La guida
Il record della sindaca di Orciano: rieletta con il 96% dei voti
L’elezione nel più piccolo comune pisano si trasforma in un plebiscito. Contro la candidata una sfidante e una lista sconosciute venute dalla Puglia. Confermata la giunta
ORCIANO. La sindaca uscente Giuliana Menci è stata rieletta con 315 preferenze, pari al 96% dei voti. E si appresta - squadra che vince non si cambia - a cominciare il suo terzo mandato con la stessa giunta: il vicesindaco Enrico Grechi e l’assessore Giovanni Luigi Mogre, i candidati consiglieri della lista della sindaca “Uniti per Orciano” che hanno ottenuto il maggior numero di preferenze.

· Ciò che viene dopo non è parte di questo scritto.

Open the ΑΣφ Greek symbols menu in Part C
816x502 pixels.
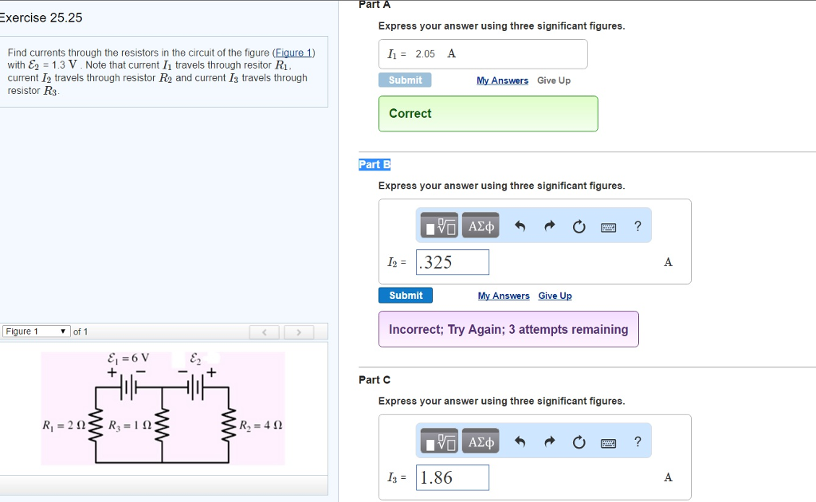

Soddisfatta la Menci, ma non sorpresa del voto bulgaro totalizzato dalla sua lista civica di centrodestra. Perché nel comune più piccolo della provincia di Pisa, Orciano Pisano, 634 residenti e 529 elettori, il risultato era scontato. Nel senso letterale del termine.
Opposta alla Menci, si era presentata infatti una candidata sconosciuta, che non si è mai vista in paese né di persona né su manifesti elettorali. Un caso davvero curioso, quello di Orciano, dove la sfidante della Menci era Claudia De Blasi da Uggiano La Chiesa, località in provincia di Lecce. Che si è presentata con un’intera lista di candidati consiglieri provenienti dalla località turistica leccese di Ugento. La De Blasi ha ottenuto 13 preferenze, pari al 3,9%. La sfidante fa parte del movimento “L’Altra Italia” Puglia, una forza politica di destra che si ispira al vecchio Msi di Almirante e Rauti, costituitasi da poco che ha scelto la strada delle amministrative per farsi conoscere. Irreperibili per telefono, è stato impossibile contattare la candidata sindaco, alla quale avremmo voluto chiedere che cosa farà ora: si presenterà in consiglio comunale per fare opposizione o lascerà i banchi vuoti? Il Movimento ha dichiarato in alcune interviste che vengono scelti comuni piccoli (dove non c’è bisogno di fare raccolta di firme) in tutta Italia, con l’obiettivo di far conoscere l’organizzazione politica. Che ha al suo attivo anche un contenzioso con Forza Italia per il brand del movimento fondato da Berlusconi neol 2019 che si chiama appunto Altra Italia (senza l’articolo).
Nel consiglio comunale uscente, che ha dieci seggi - sette alla maggioranza e tre all’opposizione - la minoranza era rappresentata da “Orciano democratica”, una lista civica di centrosinistra, capogruppo Marco Menicucci, finanziere a Rosignano. Ma il centrosinistra stavolta non si è presentato. I votanti sono stati 386 (pari al 72,9%) i voti validi i 328, 24 le schede nulle e 34 le bianche.